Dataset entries
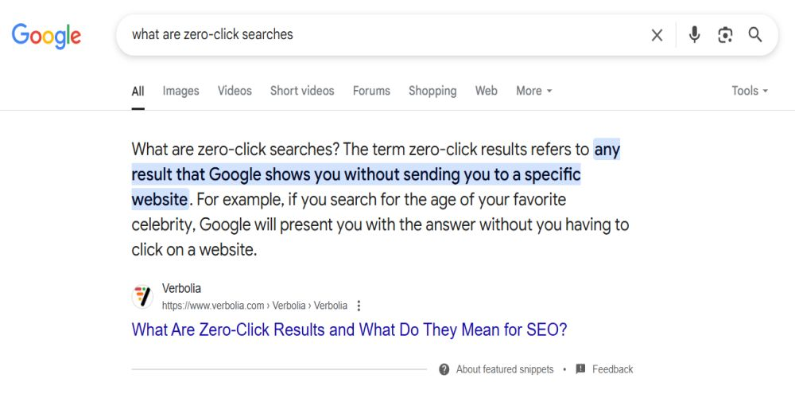Start voice search with the microphone icon
795x398 pixels.
(x=695, y=35)
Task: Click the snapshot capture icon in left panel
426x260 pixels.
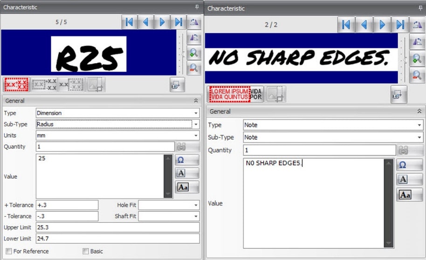Action: pos(177,85)
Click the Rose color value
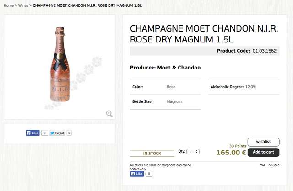The image size is (293, 191). click(171, 87)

» **WHAT YOU ARE ASKED TO DO**:
No pictures belong in the answer. It must repeat exactly the lines from the line with "Task: Click the" through the final line of the records.

» **EXERCISE SOLUTION**:
Task: Click the snapshot capture icon in left panel
426x260 pixels.
Action: pos(177,85)
Click the Rose color value
The image size is (293, 191). click(171, 87)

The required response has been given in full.